Unfortunately this task presents some problems:

  1. Clearly the document's outerHTML will differ from the original HTML source if the DOM was manipulated via Javascript or the parser needed to clean up malformed tags.
  2. I can't figure out how to get the offset of a node within its parent text node (e.g., 4 characters to target in <p>some<div>target</div>text</p>), and normalize doesn't seem to make this any easier.
  3. Trying to account for some of the problems in #1, or just going from HTML source to WebView will probably require separately parsing the HTML and then correlating the two DOM-trees.

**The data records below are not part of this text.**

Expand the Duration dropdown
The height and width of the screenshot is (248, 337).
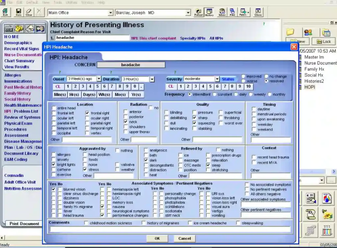(152, 79)
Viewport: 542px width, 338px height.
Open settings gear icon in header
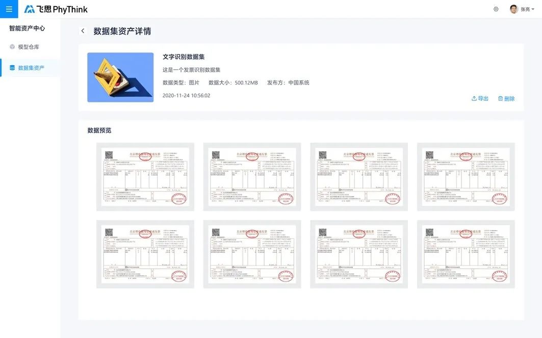[496, 9]
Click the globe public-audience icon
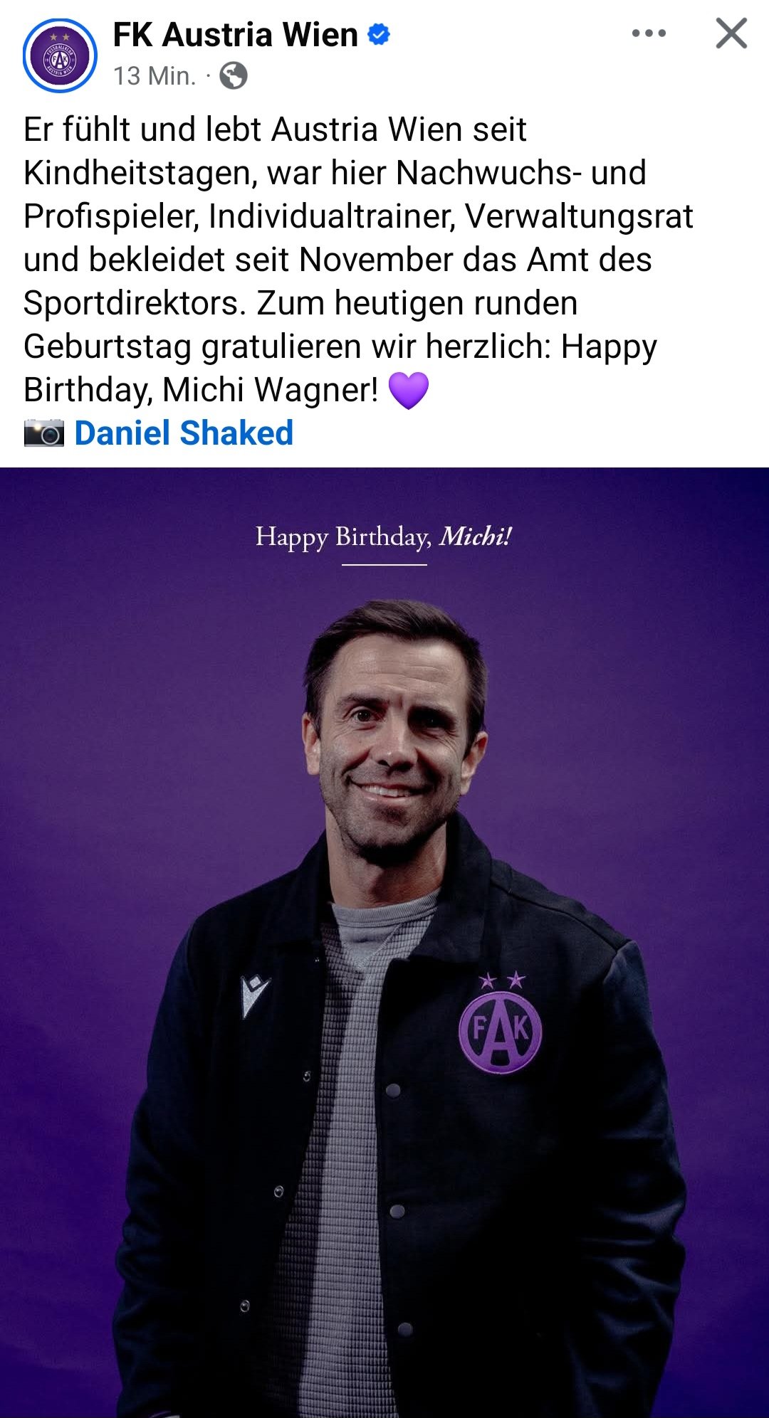769x1418 pixels. pyautogui.click(x=234, y=75)
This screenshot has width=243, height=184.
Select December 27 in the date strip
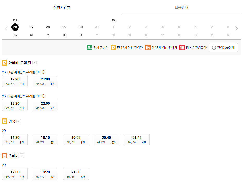[31, 27]
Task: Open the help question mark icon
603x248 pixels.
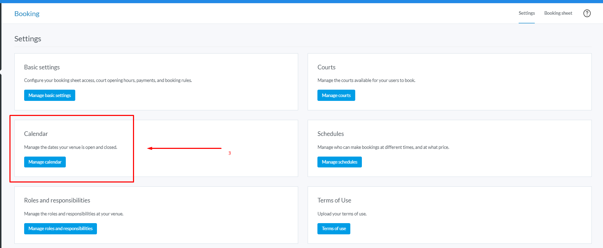Action: click(x=587, y=13)
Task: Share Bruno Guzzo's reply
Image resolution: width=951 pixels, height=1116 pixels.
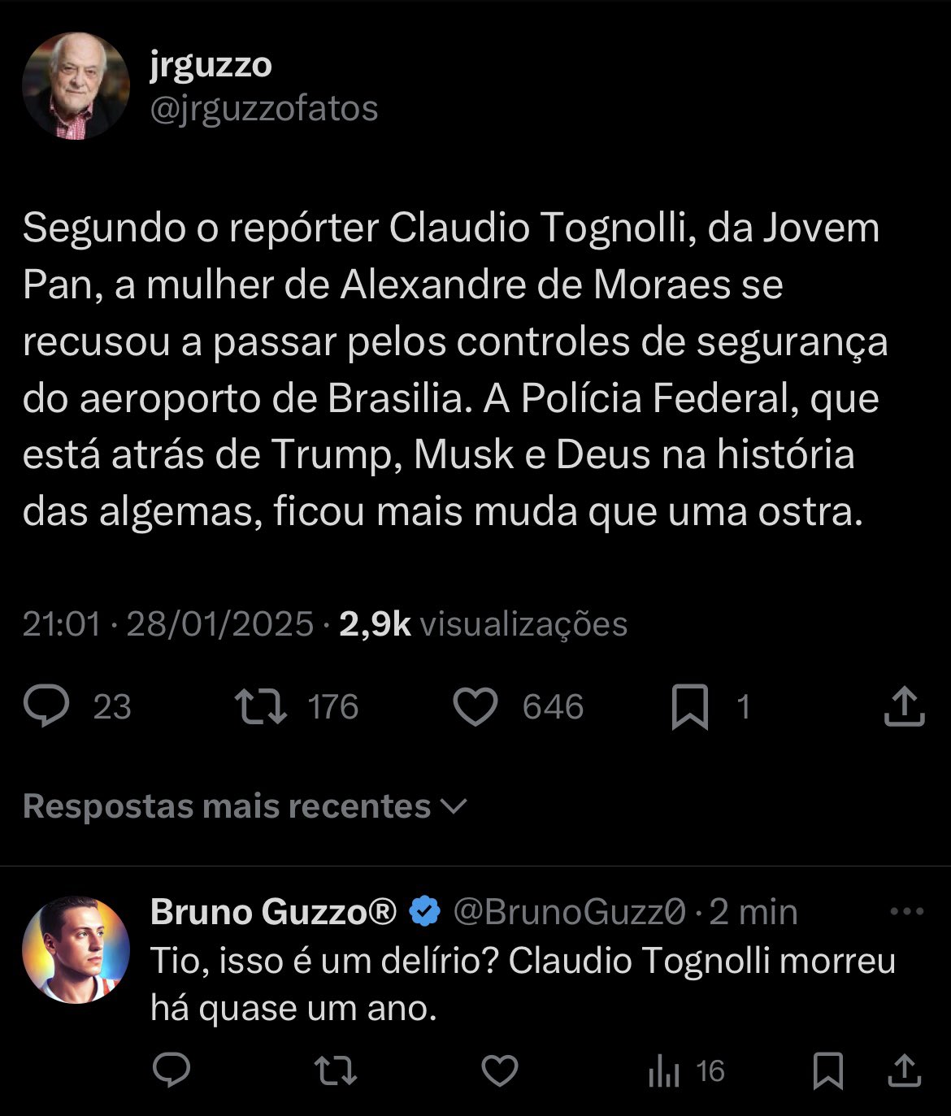Action: 904,1071
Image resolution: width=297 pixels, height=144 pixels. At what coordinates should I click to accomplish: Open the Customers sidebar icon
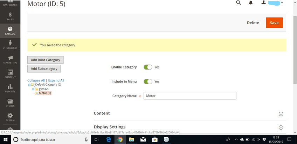[x=10, y=45]
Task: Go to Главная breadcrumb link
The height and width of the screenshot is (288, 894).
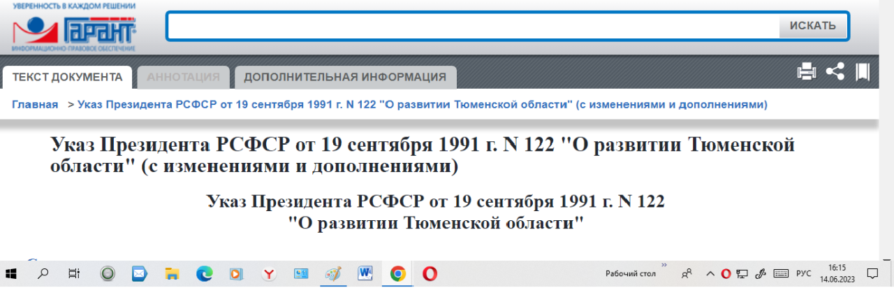Action: pyautogui.click(x=35, y=105)
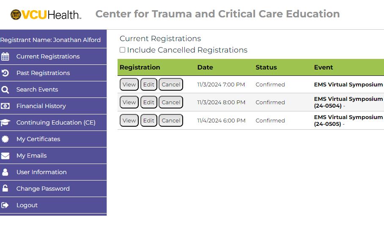Viewport: 384px width, 225px height.
Task: Click the envelope icon for My Emails
Action: pos(5,156)
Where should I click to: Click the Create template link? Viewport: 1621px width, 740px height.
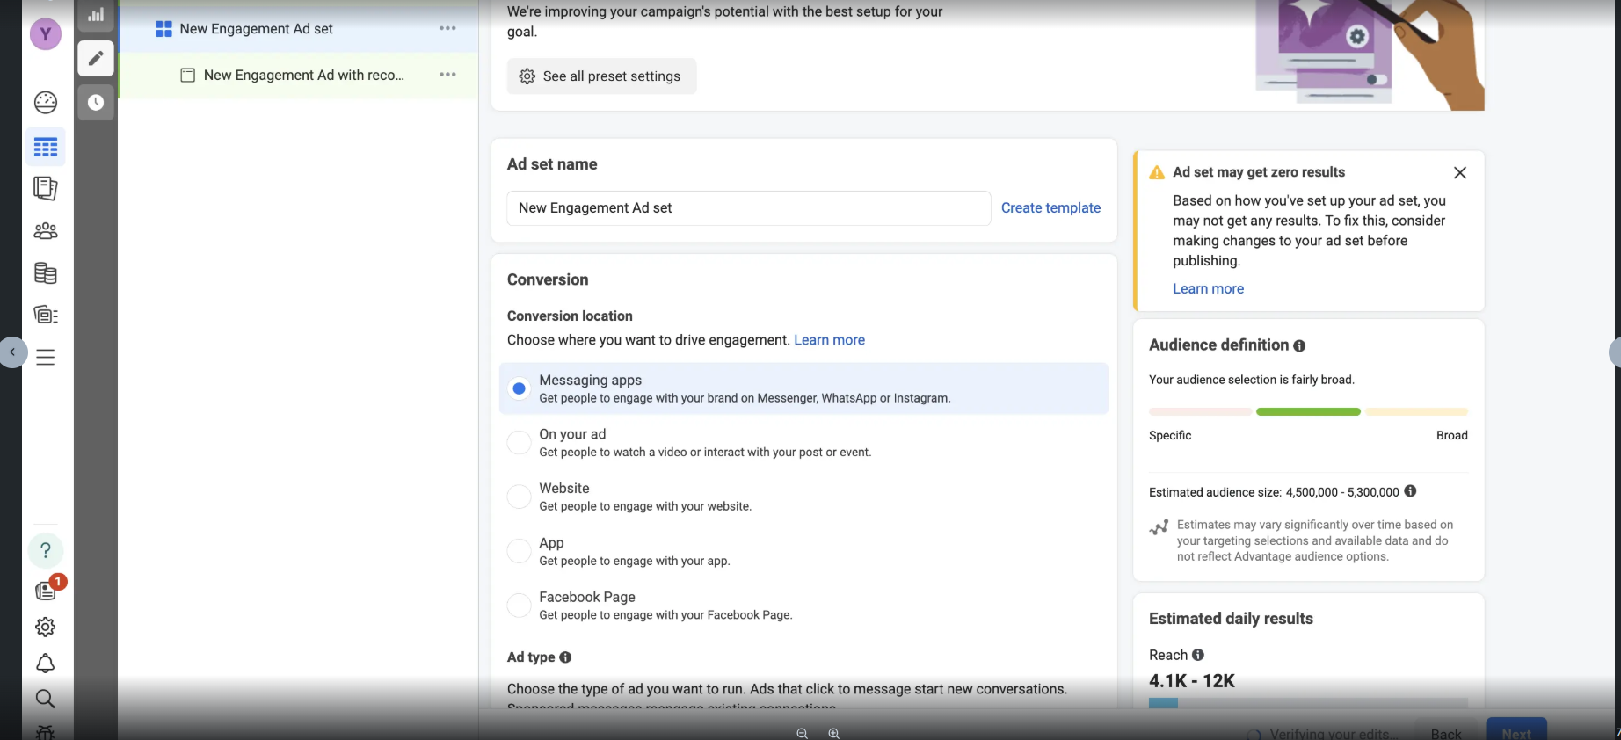click(1050, 208)
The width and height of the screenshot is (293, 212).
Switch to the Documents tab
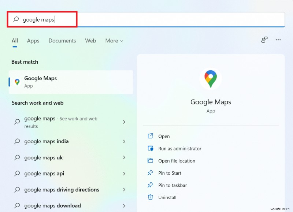coord(62,41)
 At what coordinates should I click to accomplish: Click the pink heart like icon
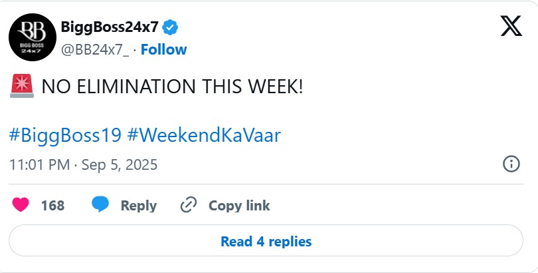pyautogui.click(x=21, y=205)
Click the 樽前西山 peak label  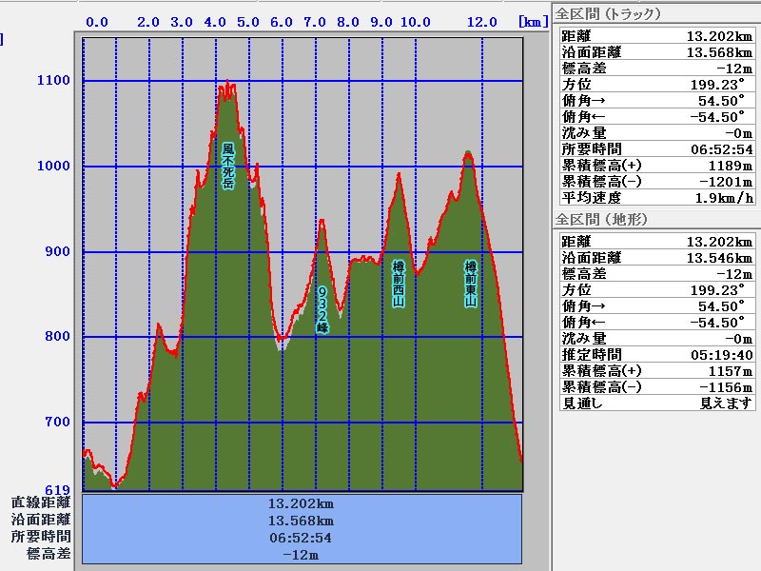click(400, 284)
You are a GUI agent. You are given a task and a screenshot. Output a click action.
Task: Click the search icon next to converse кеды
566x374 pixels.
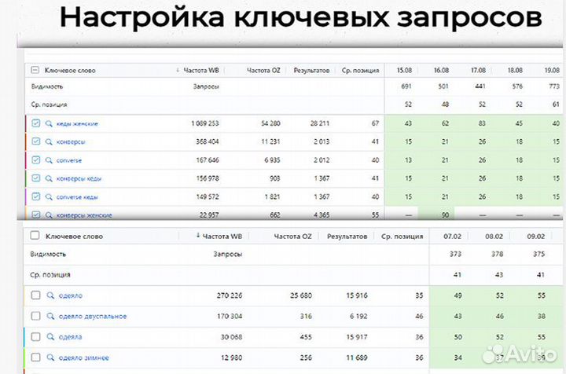(x=49, y=196)
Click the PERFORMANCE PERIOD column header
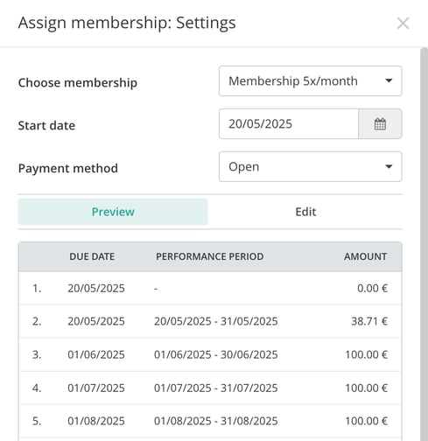The height and width of the screenshot is (441, 428). [210, 256]
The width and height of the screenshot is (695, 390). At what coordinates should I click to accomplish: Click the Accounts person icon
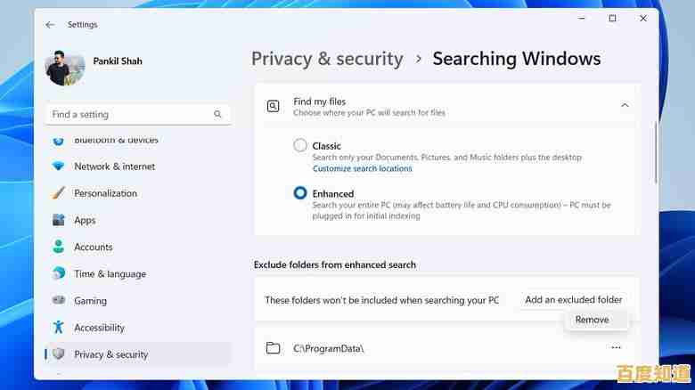pos(59,247)
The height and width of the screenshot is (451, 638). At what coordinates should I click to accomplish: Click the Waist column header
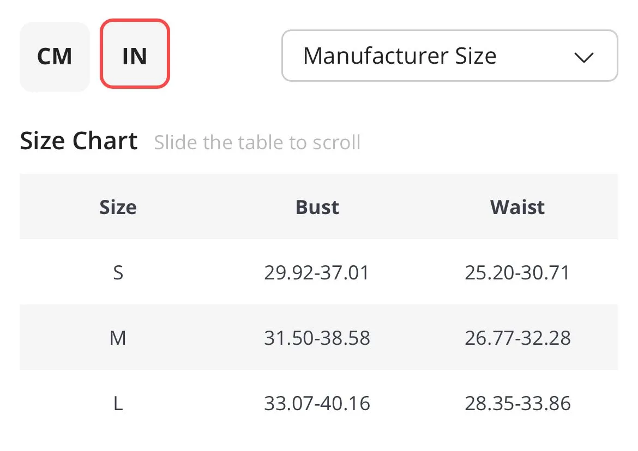coord(517,207)
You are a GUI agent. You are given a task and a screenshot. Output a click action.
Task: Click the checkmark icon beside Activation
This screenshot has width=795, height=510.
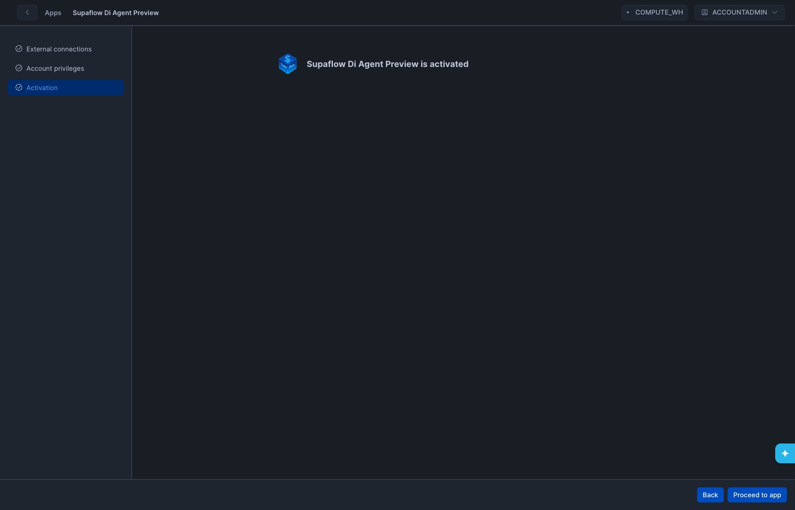click(x=19, y=87)
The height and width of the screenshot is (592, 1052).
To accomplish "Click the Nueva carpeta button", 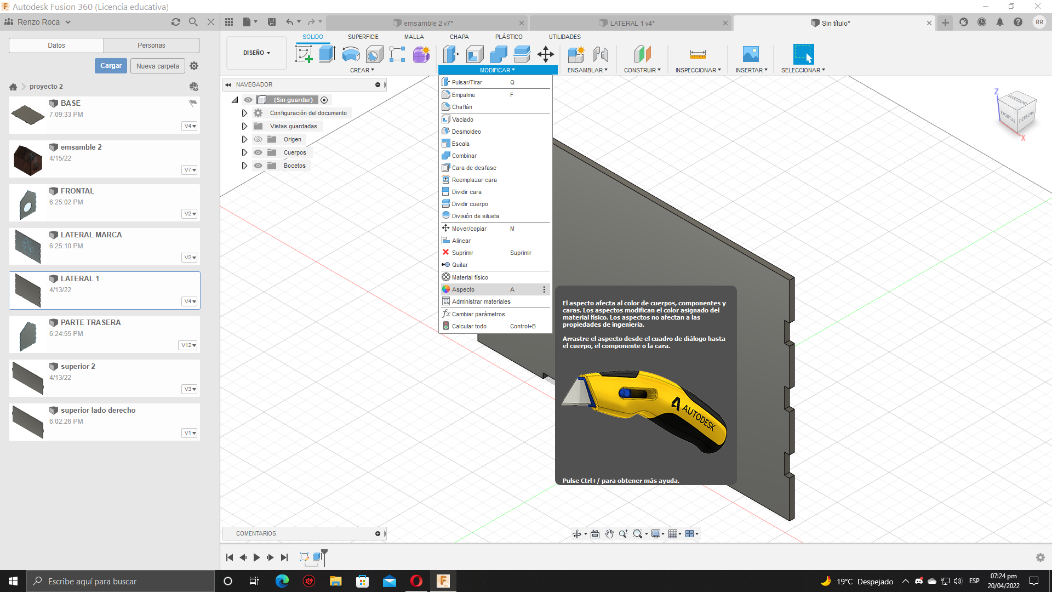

One ray of hope is that HTML5 specifies a standard parsing algorithm for dealing with invalid HTML (which WebKit has since adopted), so in theory it should be possible to use an off-the-shelf HTML5 parser to generate the same tree as WebKit — right?

This is the most similar existing question I could find, but it's for a slightly different problem:
Getting source HTML from a WebView in Cocoa

1

There are 1 answers

0
coffeetocode On

Your problem #1 is actually not so bad; you can just turn off JS interpretation.

Look at QWebSettings::JavascriptEnabled, or just drop this in before you load any html: QWebSettings::globalSettings()->setAttribute(QWebSettings::JavascriptEnabled, false);

That should leave your DOM un-mangled by JS. Good luck!